Assignment: The output is to match the entries below character for character.

Data under study:
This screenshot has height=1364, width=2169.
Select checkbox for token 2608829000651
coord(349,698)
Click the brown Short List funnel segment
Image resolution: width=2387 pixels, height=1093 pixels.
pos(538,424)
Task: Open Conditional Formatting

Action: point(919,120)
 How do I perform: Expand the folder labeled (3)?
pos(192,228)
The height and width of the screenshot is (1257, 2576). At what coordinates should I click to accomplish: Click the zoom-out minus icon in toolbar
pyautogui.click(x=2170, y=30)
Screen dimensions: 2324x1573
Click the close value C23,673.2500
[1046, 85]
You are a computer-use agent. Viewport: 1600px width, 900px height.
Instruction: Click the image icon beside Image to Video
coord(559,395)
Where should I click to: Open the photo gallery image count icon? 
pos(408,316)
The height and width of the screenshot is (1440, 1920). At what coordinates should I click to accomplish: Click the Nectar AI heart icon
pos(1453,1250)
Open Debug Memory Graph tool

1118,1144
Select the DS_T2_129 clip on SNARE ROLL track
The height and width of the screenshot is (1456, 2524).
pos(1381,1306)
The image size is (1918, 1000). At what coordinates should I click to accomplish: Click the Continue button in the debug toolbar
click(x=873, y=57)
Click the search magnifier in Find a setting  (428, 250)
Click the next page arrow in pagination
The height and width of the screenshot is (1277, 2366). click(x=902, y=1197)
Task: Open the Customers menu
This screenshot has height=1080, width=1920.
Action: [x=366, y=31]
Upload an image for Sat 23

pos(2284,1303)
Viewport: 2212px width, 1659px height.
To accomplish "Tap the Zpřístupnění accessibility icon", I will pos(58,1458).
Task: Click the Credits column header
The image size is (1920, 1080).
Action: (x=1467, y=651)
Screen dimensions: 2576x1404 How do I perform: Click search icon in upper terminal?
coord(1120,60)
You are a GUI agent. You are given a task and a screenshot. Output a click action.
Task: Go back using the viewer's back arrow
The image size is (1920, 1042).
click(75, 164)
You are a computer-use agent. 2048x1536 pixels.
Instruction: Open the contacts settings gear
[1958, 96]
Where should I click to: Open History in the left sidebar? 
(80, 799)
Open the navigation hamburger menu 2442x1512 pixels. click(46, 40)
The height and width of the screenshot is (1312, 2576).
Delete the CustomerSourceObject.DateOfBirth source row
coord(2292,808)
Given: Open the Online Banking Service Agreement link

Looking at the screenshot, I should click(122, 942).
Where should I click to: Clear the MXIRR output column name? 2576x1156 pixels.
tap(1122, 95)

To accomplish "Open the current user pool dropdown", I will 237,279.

Result of this exercise:
This screenshot has height=1364, width=2169.
Select checkbox for token 2608829000651
coord(349,698)
Click the brown Short List funnel segment
Image resolution: width=2387 pixels, height=1093 pixels.
pos(538,424)
Task: Open Conditional Formatting

Action: point(919,120)
 How do I perform: Expand the folder labeled (3)?
pos(192,228)
The height and width of the screenshot is (1257, 2576). At what coordinates should I click to accomplish: Click the zoom-out minus icon in toolbar
pyautogui.click(x=2170, y=30)
Screen dimensions: 2324x1573
Click the close value C23,673.2500
[1046, 85]
You are a computer-use agent. Viewport: 1600px width, 900px height.
Instruction: Click the image icon beside Image to Video
coord(559,395)
Where should I click to: Open the photo gallery image count icon? 
pos(408,316)
The height and width of the screenshot is (1440, 1920). At what coordinates should I click to accomplish: Click the Nectar AI heart icon
pos(1453,1250)
Open Debug Memory Graph tool

1118,1144
Select the DS_T2_129 clip on SNARE ROLL track
The height and width of the screenshot is (1456, 2524).
pos(1381,1306)
The image size is (1918, 1000). At what coordinates should I click to accomplish: Click the Continue button in the debug toolbar
click(x=873, y=57)
Click the search magnifier in Find a setting  (428, 250)
Click the next page arrow in pagination
The height and width of the screenshot is (1277, 2366). click(x=902, y=1197)
Task: Open the Customers menu
This screenshot has height=1080, width=1920.
Action: [x=366, y=31]
Upload an image for Sat 23

pos(2284,1303)
Viewport: 2212px width, 1659px height.
To accomplish "Tap the Zpřístupnění accessibility icon", I will pos(58,1458).
Task: Click the Credits column header
The image size is (1920, 1080).
Action: (x=1467, y=651)
Screen dimensions: 2576x1404 How do I perform: Click search icon in upper terminal?
coord(1120,60)
You are a GUI agent. You are given a task and a screenshot. Output a click action.
Task: Go back using the viewer's back arrow
The image size is (1920, 1042).
click(75, 164)
You are a computer-use agent. 2048x1536 pixels.
Instruction: Open the contacts settings gear
[1958, 96]
Where should I click to: Open History in the left sidebar? 
(80, 799)
Open the navigation hamburger menu 2442x1512 pixels. click(46, 40)
The height and width of the screenshot is (1312, 2576).
Delete the CustomerSourceObject.DateOfBirth source row
coord(2292,808)
Given: Open the Online Banking Service Agreement link

Looking at the screenshot, I should click(122, 942).
Where should I click to: Clear the MXIRR output column name? 2576x1156 pixels.
tap(1122, 95)

To accomplish "Open the current user pool dropdown", I will 237,279.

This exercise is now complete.